#### Work to be completed
Write the next part of the pastor's talk about the church's building plans and teaching, picking up after its last sentence.

#### Extract provided
—————

Why wasn’t that building built?  Because of this:  as we worked with it, building costs went up and up and up, astronomically.  And we found that before we could get up to where the stories would be constructed for our educational use, just the lower part of that building would cost more than three million dollars.  And the staff came to me, and superintendents came to me and said, "Pastor, under God, you cannot lead our church into building a facility that will cost over three million dollars; and there’s nothing in it for us – it cannot be.  God would not lead you to do a thing like that."  So, we turned aside from that building and sought the mind of the Lord.  We asked God’s best wisdom and the Lord’s best judgment.  And having prayed and waited on God for months and now for several years, our best judgment and the answer to prayer, the best we can find, the mind of the Lord is to build the educational building alone.  And what we’re able to do, we are investing in that educational program.  What do I get out of it?  In my prayerful searching of the mind of God, we are doing His will – this is what God has led us to do.

"What do I get out of it?"  Second: the carrying out of the great commission and heavenly mandate of our Lord.  At our last staff meeting here at the church, I talked to our educational directors and our leaders in the church about the kind of a church that I wanted our First Baptist Church to be.  And I said, "I would like for our church to be a teaching church, founded upon the Word of God and teaching the people."  And I gave illustrations of it.

I know a church, it has no roll, it does not keep up with its people.  It baptizes people by the hundreds and hundreds, but reminds me of a cow dip.  If anybody was fetched up out there in west Texas, they just run them through the baptistery – they dip them and drop them and that’s all.  That is the church.  I had a call from the pastor of a church that has a tremendous number of baptisms to report, and he said to me, "I want you to sit down at this telephone if you have the time, and I pray you’ll take it, and tell me what you do in your church.  For we baptize many people, but we don’t keep them; they disappear.  Now you tell me what you do."  Well, when I got through talking to the staff, they greatly misunderstood me and some of them said, as they talked, "You know our pastor has changed, he used to be first winning people to Christ, but now it’s teaching."

—————

#### Data section
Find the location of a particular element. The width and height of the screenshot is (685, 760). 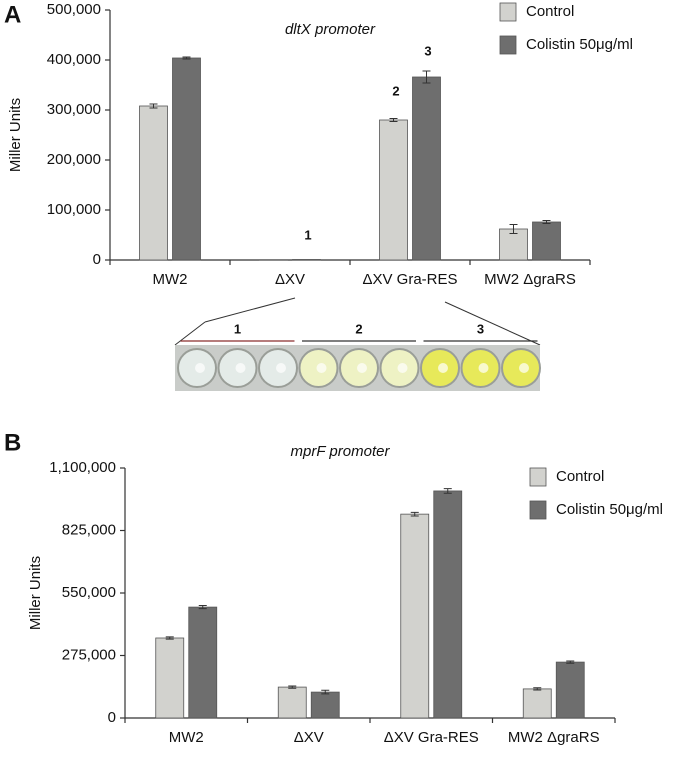

y-tick-label: 300,000 is located at coordinates (74, 110).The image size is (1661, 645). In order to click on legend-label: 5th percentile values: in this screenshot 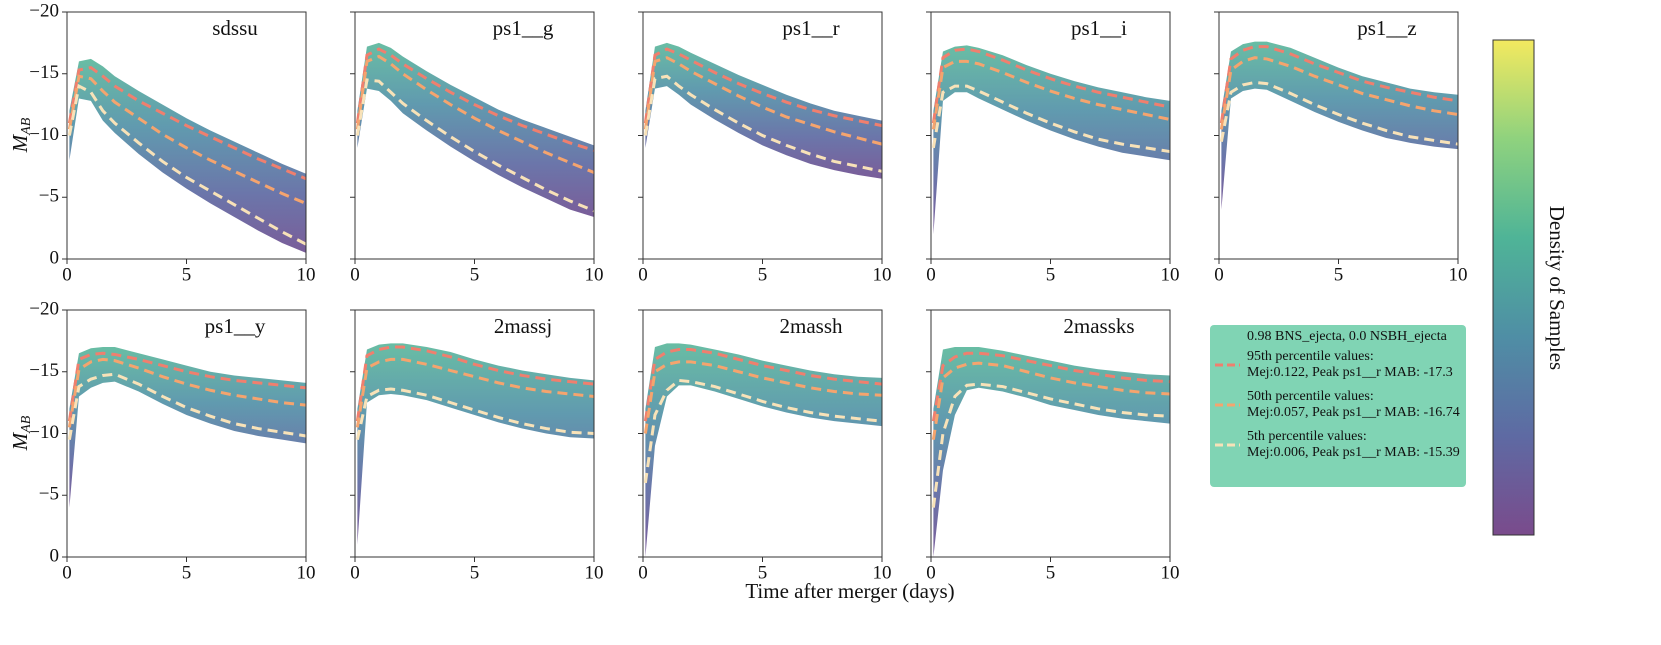, I will do `click(1307, 436)`.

—————

#### Task result
All I am doing, and the staff misunderstood, all I am doing is this:  having studied the Word of God, I am trying to lay upon our people the kind of soul winning, the kind of evangelism, the kind of outreach that is here in the inspired Holy Scriptures.  Now, you look at it:

Jesus came and spake unto them, saying, All authority is given unto Me in heaven and in earth.  Go ye therefore and matheteuo all the people, baptizing them in the name of the Father, and the Son, and the Holy Spirit, didasko, them to observe all things whatsoever I have commanded you.  And I’ll be with you until the end of the age.

[Matthew 28:18-20]

 

Now you look at that, look at it carefully, prayerfully.  "Go ye therefore, and," He could have used euaggelizo.  When you take euaggelizo and put it in English, spell it out in English, in our language it comes out "evangelize".  Euaggelizo, e-u, e-v, it comes out in the English language.  "Go ye therefore," He could have said, euaggelizo, "evangelize all the nations." He did not say that.  He used a word that is far more inclusive, "Go ye therefore, and matheteuo".  A mathet?s is a learner, is a disciple.  "Go ye therefore, and matheteuo all the people, make learners out of them, make disciples out of them, make followers out of them."  There’s no idea in the mind of Christ to win people to the faith of the Lord and then forget them, drop them.  "Go ye therefore and make pupils, learners, followers, out of all the people."  Then to emphasize it again, Didasko, and that’s the Greek word for "teaching, didasko, "

"First, enroll them in your school," the Lord said that in language that we don’t quite see.  "Come unto Me all ye that labor and are heavy laden, and I will give you rest.  Take My yoke upon you, and learn of Me" [Matthew 11:28-29].  That is an ancient rabbinical term.  "Take my yoke upon you, and learn of me."  We would say, "Enroll in my school, and sit at my feet."  I’m saying to you that the type of evangelism and outreach in the Word of God is not just a revival meeting – walking down a sawdust trail – but the type of outreach and soulwinning that is in the mind of Christ is that our people be brought together and taught the Word of God, that they enroll in the school of Christ.  And that’s the kind of a church I’d love to see our church be.

I don’t deny that to be born into the Kingdom is all important.  Without the birth, without the life, we don’t exist.  If there are no converts, there’s no being, I know that.  But what I am saying is that in the mind of Christ there is something beyond the being.  You remember Sunday a week ago, I referred to one of the most dramatic imageries to be found in the Bible?  It’s in the sixteenth chapter of the prophet Ezekiel.  The Lord speaking to His people said:

Oh Israel, Oh Israel, I was passing by, and I saw thee cast out in a field.  Your navel was not cut.  You were lying polluted in your own blood.  And you had not been washed.  And as I passed by and saw thee cast out in a field, a newborn baby, mine eye took pity upon thee,and I took thee, and I washed thee, and bathed thee, and anointed thee with oil.

[Ezekiel 16:4-9]

 

That is exactly what God is saying here.  To be born is all vital; I don’t deny that nor would God.  But having been born, the child must be washed, and bathed, and fed, and nurtured, and anointed.  And as the chapter continues in the sixteenth of Ezekiel, that’s what happened with Israel:  the Lord nurtured them, and cared for them, and taught them, and gave Israel the oracles of heaven.  That’s what we need to do.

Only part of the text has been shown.